05 April 2007

And It Is Tom Lantos

I've been trying, the last few days, to come up with something to say about Tom Lantos and his claim that "We have an alternative Democratic foreign policy." Preferably my comment would be pithy, rooted in American history and constitutional law, and gently point out the Congressman's error in an eminently reasonable fashion.

Unfortunately, every time I start thinking about this deeply stupid statement I boil over. It might strike Congressman Lantos as good clean fun to chip away at the corner stones of our nation but, as he of all people should realize, if you bring down the edifice the first people who will be hurt are those sheltering beneath it. The very idea of a political party acting on a foreign policy at odds with the policies of the government is ... is ... is ...

I give up. It is bad. It is so bad that I can't even say how bad it is.

7 comments:

joe shropshire said...

You know, if we really are going to hell this time, then what we need is a faster handcart. Nobody learns anything useful from a long, slow collapse.

David said...

"[M]y own income tax code."

Now, there's a movement I can get behind.

joe shropshire said...

Peter, the last thing I ever posted at oj's place, before he banned me, went something like this: Diagnosis, not argument, is the only proper response to that. As I am not qualified, here we shall stop.

Can't do any better with Congressman Lantos. Sorry. I have got no idea what's going through these people's heads.

Harry Eagar said...

. . . as bad as Bishop Walsh's peacemaking?

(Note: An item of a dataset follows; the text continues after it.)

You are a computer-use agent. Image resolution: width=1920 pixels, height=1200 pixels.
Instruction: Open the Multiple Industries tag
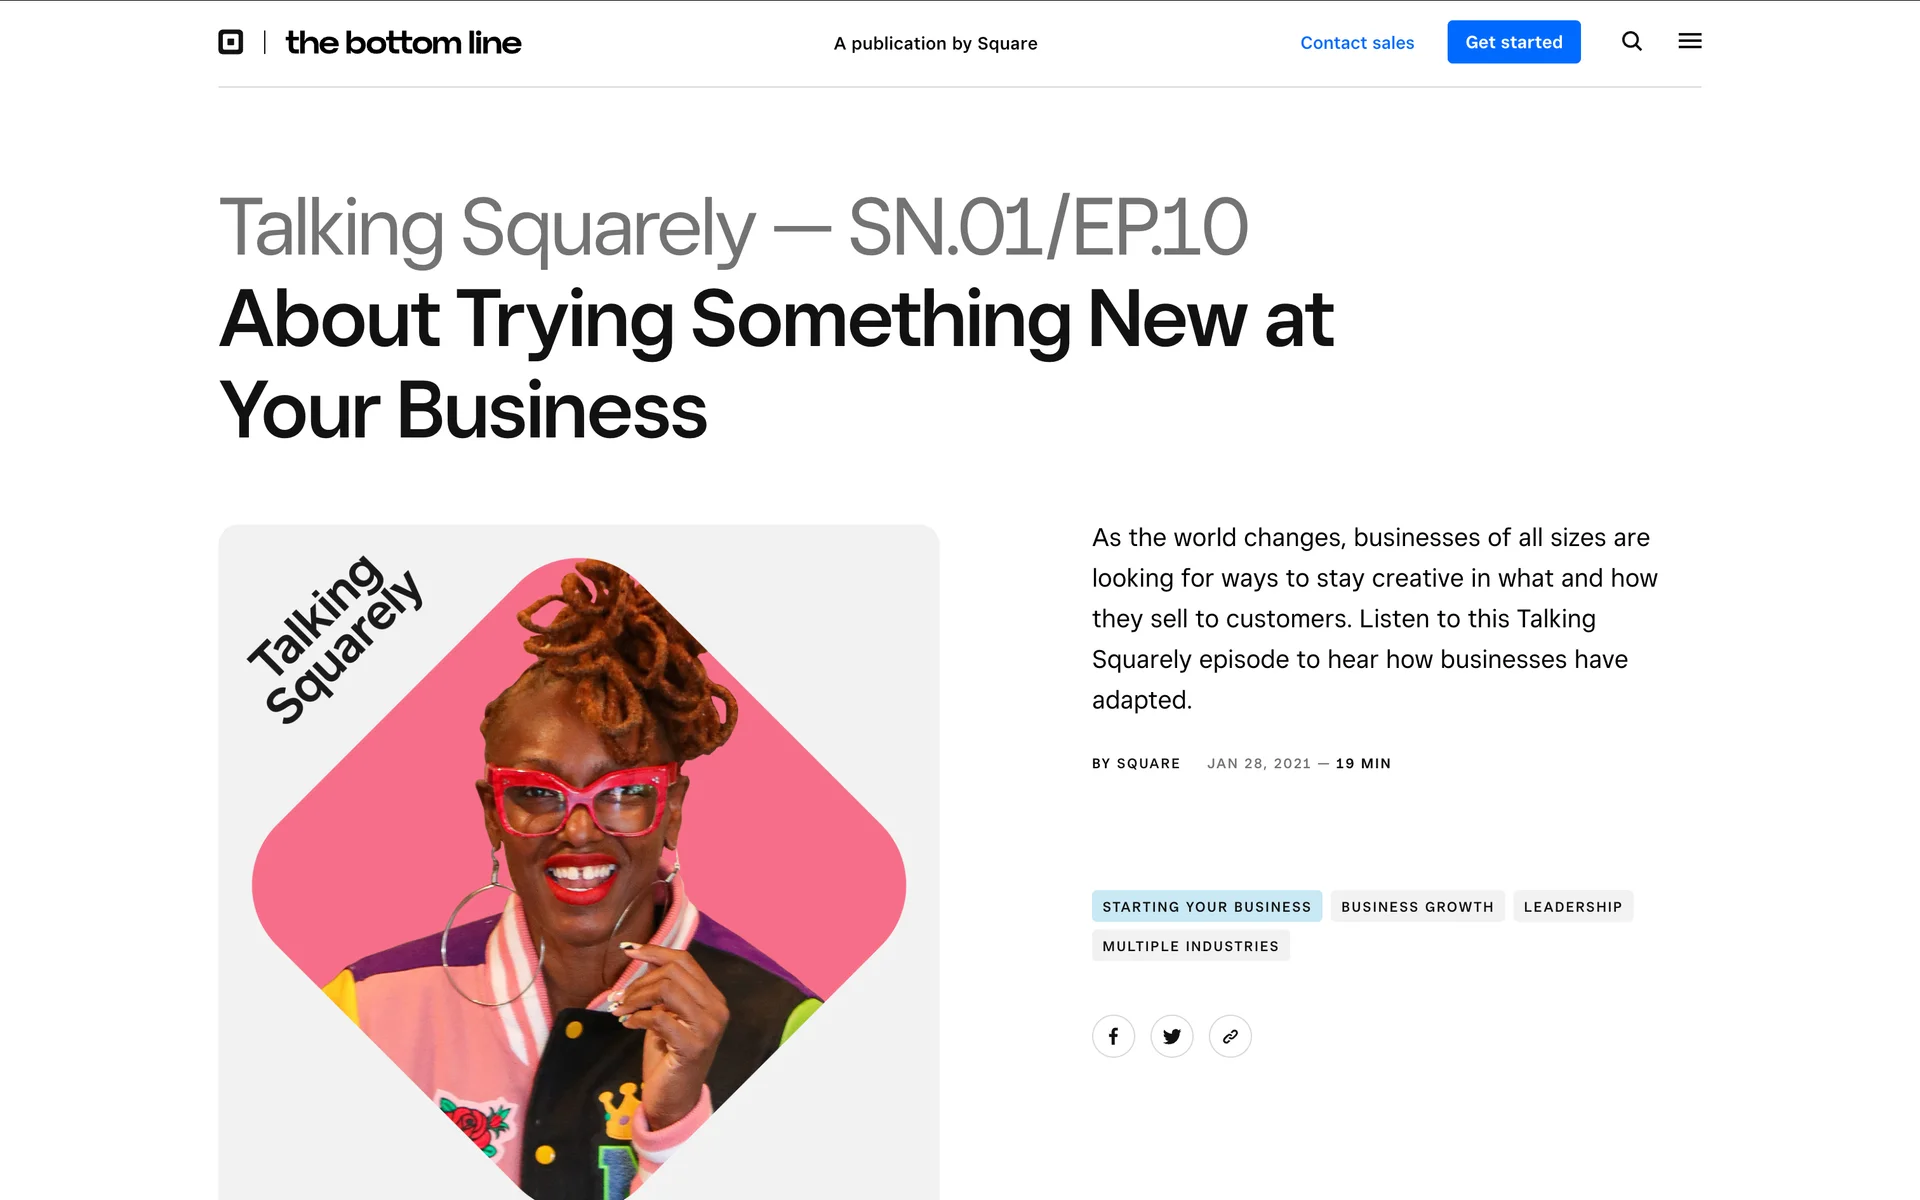tap(1190, 946)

Peter, the only reason the US has proven itself no match is that it hasn't played. If the other side wants asymmetrical warfare, we can make it as asymmetrical as anyone could imagine.

We will, too, eventually. Nobody can say he hasn't been warned.

Maybe we should cash in a carrier group and buy every Iranian a trip to Hiroshima, with me as tour guide.

Anonymous said...

What Harry said.

The U.S. have been playing with Marquis of Queensbury rules; the opposition in Iraq and Afghanistan have been using the customs of 19th century Mississippi river bargemen.

The American secondary goals of not too-badly offending European sensibilities, and of leaving behind a working Iraqi society, cause the conflict to be mostly about policing, from the American perspective.

Should the U.S. stop worrying about those secondary goals, then any opposition will find out what "just keep on coming" really means.
They could watch the movie Terminator to get a preview, keeping in mind that there won't be any hero-from-the-future for them. (Mostly because they have no future, irrespective of what America does. They're dead-enders, like the parrot-hunting Stone Age tribes of the Amazon).

David said...

What's really sort of surprising is that they (the Democrats and our enemies) expect us to act better than they do -- and we do.

Harry Eagar said...

True, up to a point.

I was going to say that it's perhaps past time to be surprised about it. We have, after all, considerable experience now. We should be able to anticipate how other people will behave.

Or they should. I guess I am surprised that they think they can poke the lion's flank endlessly without the lion ever turning around to face them.

More faith or more ignorance?

There's not much justification for them to be ignorant.